Noah is a senior in Electrical Engineering with a year left to go. He is from Roseville, Minnesota which is very close to the Twin Cities. He has a younger brother, Jonah, and he used to swim competitively. Recently he got a really amazing co-op with a company in St. Joseph, Missouri which is where he'll be spending six months starting in January. Noah likes to cook and experiment with things, trying to figure out how they work. He is also the optimal height for hugs and hand holding and he is the perfect mix of muscle and teddy bear- though he doesn't quite appreciate that description.

On our first date, we made mozzarella cheese together. Yep, that's right. Pretty adorable right? On our second date, we went star gazing for 2 hours. Recently, I volunteered with him and a club that he's president of. Next week, he's going to prom with me- that'll be another post I'm sure.

It's amazing to me how much can happen and change in a month and half.

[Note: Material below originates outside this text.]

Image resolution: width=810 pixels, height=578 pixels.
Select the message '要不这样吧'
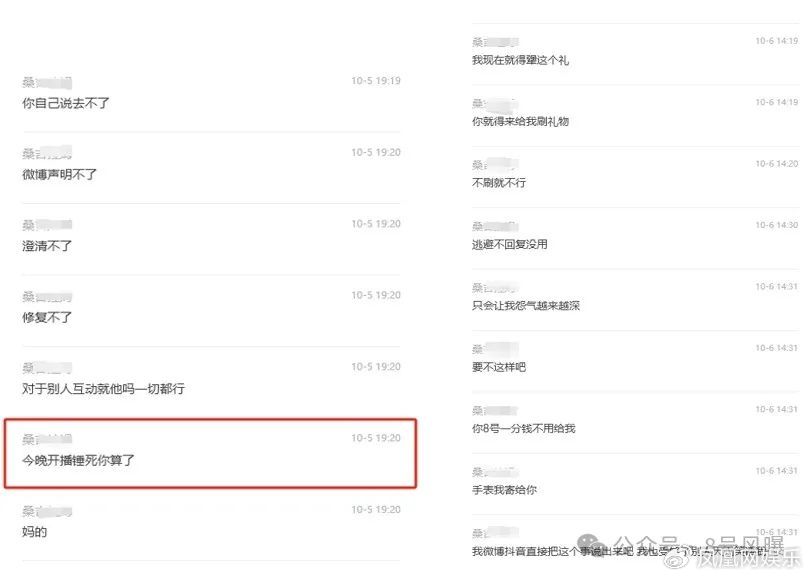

Noah is a gift, a blessing. There's not a doubt in my mind. When I'm with him, I feel content. I don't feel guilty or apprehensive. He listens to me and he is genuine with his words. He is willing to wait for me, and that's amazing. For 12 months I've been on a hard, dark, lonely path and in the last six weeks I have made some major life decisions that have shown me a light at the end of the tunnel for the first time in so long. I have withdrawn from Iowa State for the remainder of the semester and I might take all of Spring semester off. I am working almost full time at HyVee and I am working on sorting out career options for myself. I want to be happy with my life, and if that means not going back to school, I need to know what it does mean. I had to go early alum with Phi Beta Chi, and while I love my sisters to no end, it's been so nice to have a little breathing room. I started a Bible study with Abby and for the first time in so long I can almost see how all of this will work towards making me a better woman. I started dating Noah, and I'm so happy with him. Really, actually happy.

All of these choices, they have been weights lifted from my shoulders. It's almost surreal; I have felt real happiness in these last few weeks and it's been so long since I've felt this way that I almost don't even know what to do with myself. Here's what I do know though:
I do know that the choices I am making are good ones.
I do know that I like Noah and that he likes me.
I do know that the way he talks makes me think he wants this to last, and I do too.

I do know that I'm joyful, and that is something worth holding on to.